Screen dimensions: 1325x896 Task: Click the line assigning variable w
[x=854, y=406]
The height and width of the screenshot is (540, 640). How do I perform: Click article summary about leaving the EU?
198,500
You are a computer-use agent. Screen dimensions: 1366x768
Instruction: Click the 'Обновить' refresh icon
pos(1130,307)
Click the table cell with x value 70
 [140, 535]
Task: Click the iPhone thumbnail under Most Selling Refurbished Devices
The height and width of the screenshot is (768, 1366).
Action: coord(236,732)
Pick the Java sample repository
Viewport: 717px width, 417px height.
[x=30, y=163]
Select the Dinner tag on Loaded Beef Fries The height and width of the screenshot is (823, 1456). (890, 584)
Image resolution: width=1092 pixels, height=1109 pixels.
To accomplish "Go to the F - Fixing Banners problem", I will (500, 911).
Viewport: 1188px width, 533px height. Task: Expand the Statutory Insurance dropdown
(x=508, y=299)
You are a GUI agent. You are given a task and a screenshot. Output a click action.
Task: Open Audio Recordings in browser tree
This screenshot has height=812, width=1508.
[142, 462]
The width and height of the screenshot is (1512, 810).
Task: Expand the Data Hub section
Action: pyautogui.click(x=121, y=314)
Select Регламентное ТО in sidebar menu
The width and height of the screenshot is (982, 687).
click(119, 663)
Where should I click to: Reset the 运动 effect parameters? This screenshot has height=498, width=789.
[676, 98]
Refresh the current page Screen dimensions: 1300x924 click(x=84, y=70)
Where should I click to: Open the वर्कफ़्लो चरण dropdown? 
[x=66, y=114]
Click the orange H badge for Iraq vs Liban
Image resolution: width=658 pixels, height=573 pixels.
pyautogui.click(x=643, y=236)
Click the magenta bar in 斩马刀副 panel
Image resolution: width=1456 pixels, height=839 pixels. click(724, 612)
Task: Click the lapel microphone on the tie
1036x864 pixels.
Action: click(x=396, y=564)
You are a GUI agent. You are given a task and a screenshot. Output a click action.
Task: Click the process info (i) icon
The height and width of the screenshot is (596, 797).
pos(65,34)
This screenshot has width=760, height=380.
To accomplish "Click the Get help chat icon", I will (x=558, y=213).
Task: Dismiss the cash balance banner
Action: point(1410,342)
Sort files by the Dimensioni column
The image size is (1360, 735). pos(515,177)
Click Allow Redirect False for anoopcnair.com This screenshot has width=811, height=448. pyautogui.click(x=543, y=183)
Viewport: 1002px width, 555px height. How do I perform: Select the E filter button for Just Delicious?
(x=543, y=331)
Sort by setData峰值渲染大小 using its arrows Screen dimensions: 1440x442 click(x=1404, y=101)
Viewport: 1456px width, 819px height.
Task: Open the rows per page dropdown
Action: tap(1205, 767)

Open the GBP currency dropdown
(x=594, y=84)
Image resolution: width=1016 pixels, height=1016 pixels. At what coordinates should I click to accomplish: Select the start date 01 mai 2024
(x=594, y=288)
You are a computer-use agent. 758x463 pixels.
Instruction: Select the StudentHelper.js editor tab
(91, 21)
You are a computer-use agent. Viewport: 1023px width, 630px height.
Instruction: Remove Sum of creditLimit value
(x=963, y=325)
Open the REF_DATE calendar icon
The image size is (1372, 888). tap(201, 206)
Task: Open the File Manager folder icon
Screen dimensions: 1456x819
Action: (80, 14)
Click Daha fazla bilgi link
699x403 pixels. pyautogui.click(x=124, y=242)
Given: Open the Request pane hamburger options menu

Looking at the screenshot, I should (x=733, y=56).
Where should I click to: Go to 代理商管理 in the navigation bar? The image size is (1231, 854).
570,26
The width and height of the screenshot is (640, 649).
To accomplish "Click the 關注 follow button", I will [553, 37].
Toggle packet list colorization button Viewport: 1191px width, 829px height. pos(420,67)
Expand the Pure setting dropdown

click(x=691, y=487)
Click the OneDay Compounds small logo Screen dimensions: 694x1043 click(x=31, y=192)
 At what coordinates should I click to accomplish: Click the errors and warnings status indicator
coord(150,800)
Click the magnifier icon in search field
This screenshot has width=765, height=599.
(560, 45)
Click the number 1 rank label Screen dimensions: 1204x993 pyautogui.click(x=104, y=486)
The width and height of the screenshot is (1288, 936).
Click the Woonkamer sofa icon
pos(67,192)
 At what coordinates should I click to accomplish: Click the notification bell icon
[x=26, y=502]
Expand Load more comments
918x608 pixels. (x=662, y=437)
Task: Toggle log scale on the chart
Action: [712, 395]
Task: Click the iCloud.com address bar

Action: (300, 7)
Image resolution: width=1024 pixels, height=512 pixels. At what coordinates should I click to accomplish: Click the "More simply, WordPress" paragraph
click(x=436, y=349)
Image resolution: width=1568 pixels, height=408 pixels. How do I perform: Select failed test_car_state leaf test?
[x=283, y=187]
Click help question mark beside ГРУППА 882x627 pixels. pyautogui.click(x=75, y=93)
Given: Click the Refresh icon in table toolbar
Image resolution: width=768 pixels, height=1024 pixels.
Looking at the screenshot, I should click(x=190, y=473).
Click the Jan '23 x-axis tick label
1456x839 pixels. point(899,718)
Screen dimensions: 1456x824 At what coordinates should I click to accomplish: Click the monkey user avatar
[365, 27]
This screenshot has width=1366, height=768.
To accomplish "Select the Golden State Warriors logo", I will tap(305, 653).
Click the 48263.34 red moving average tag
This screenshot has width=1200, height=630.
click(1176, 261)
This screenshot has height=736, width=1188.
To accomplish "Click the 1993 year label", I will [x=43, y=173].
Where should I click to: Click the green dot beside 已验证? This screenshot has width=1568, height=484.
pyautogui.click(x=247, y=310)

::::::::::

◆ Problem ◆
Copy out every line of the items above that contains the string "Where", matching its case exactly.

◆ Reply to the exercise ◆
Where should I click to: Reset the 运动 effect parameters? This screenshot has height=498, width=789.
Where should I click to: Open the वर्कफ़्लो चरण dropdown? 
Where should I click to: Go to 代理商管理 in the navigation bar? The image size is (1231, 854).
Where should I click to: Click the green dot beside 已验证? This screenshot has width=1568, height=484.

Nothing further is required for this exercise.